WHAT TO DO:
Word for word, please restate the line containing "Image resolution: width=1193" and all the lines that follow it to the end of the data.

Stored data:
- - - -
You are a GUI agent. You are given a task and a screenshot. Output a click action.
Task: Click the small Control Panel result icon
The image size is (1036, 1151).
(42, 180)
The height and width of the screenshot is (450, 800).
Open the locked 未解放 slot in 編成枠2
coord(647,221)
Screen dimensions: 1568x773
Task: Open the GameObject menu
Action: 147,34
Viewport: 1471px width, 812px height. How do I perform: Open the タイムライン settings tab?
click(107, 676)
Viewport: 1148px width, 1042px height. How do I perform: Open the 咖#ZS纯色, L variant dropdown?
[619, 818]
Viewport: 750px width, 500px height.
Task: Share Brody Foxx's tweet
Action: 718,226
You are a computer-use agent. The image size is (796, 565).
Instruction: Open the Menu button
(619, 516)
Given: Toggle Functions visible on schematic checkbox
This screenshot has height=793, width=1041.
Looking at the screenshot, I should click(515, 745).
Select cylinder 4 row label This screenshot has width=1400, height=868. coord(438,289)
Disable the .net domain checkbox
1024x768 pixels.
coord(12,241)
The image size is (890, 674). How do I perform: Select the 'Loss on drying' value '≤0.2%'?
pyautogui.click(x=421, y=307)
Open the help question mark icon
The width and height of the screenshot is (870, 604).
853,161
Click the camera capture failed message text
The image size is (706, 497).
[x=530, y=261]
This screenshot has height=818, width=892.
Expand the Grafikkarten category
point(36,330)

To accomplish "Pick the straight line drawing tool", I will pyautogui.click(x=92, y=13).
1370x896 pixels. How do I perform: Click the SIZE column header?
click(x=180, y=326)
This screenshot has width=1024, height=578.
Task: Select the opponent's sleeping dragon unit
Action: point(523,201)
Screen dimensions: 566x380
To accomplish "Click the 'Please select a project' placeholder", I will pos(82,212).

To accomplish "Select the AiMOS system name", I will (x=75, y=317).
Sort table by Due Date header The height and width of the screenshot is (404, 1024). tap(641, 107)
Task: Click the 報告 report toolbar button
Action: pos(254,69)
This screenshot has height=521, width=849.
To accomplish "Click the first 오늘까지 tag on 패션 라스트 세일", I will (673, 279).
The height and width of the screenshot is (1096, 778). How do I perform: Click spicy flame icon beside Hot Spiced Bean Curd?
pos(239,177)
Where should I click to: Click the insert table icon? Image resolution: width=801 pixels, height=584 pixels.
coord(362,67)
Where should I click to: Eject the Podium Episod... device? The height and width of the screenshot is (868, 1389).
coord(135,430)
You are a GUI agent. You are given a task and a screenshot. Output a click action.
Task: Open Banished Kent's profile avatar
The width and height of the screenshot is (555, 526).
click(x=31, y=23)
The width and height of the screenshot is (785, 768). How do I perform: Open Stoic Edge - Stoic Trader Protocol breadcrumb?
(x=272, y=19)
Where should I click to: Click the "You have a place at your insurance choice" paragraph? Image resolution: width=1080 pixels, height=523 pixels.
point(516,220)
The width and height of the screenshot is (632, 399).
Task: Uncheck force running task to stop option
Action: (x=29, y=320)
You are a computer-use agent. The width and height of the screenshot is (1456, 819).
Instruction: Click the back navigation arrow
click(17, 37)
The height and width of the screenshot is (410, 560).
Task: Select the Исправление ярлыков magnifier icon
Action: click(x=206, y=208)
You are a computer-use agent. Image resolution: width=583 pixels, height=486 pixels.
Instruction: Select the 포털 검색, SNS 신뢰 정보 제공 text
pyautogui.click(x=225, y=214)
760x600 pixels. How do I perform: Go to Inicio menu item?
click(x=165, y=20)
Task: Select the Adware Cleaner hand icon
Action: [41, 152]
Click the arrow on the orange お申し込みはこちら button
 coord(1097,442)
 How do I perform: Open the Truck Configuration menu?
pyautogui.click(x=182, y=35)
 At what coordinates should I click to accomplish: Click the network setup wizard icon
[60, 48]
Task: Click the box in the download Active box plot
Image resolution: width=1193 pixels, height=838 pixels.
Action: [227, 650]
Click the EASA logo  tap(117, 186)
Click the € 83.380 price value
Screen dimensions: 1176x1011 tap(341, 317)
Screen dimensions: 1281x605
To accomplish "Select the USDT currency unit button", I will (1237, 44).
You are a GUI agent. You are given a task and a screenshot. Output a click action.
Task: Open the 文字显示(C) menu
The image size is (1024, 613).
- - - -
WRITTEN RESPONSE:
Image resolution: width=1193 pixels, height=838 pixels.
Action: [227, 650]
Click the EASA logo  tap(117, 186)
Click the € 83.380 price value
Screen dimensions: 1176x1011 tap(341, 317)
Screen dimensions: 1281x605
To accomplish "Select the USDT currency unit button", I will (1237, 44).
You are a GUI agent. You are given a task and a screenshot. Output a click action.
Task: Open the 文字显示(C) menu
The image size is (1024, 613).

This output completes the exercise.